**Directions**
Scan the entries below for the word "will" and copy every line in which it occurs.

**Data in this exercise**
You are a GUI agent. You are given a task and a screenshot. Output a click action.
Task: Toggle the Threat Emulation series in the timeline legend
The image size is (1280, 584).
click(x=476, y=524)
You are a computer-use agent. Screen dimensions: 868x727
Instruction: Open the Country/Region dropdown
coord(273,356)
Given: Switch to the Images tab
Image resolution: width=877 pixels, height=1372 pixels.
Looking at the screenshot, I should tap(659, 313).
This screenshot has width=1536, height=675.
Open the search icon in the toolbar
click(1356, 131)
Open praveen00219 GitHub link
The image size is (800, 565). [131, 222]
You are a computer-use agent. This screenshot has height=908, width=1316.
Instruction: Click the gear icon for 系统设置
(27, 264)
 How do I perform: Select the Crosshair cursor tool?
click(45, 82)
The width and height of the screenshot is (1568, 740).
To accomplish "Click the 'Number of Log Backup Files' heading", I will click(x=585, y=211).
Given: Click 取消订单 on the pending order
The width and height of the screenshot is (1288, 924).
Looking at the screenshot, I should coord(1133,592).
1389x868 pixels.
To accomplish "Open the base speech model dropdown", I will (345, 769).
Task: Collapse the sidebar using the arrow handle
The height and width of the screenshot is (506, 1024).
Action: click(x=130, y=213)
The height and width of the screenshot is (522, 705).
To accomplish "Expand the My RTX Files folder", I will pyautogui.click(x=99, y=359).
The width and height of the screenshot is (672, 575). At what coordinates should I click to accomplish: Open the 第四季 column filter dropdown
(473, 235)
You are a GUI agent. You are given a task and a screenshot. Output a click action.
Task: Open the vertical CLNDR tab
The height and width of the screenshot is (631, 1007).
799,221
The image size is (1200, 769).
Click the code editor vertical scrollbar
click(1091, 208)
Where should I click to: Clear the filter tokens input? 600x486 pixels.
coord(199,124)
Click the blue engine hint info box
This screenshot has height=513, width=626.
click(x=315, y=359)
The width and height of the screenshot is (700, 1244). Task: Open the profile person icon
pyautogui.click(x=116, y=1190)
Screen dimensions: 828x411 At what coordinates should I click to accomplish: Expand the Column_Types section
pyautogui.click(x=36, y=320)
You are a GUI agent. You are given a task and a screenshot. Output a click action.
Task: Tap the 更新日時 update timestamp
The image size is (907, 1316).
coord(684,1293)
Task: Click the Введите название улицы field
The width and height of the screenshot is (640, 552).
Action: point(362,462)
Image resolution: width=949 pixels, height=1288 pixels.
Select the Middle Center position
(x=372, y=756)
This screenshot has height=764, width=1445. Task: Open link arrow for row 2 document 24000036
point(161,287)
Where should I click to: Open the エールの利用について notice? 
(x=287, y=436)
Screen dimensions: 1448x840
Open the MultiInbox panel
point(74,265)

**Response for this exercise**
To accomplish "Click the 'Number of Log Backup Files' heading", I will click(x=585, y=211).
To accomplish "Open the base speech model dropdown", I will (345, 769).
To accomplish "Expand the My RTX Files folder", I will pyautogui.click(x=99, y=359).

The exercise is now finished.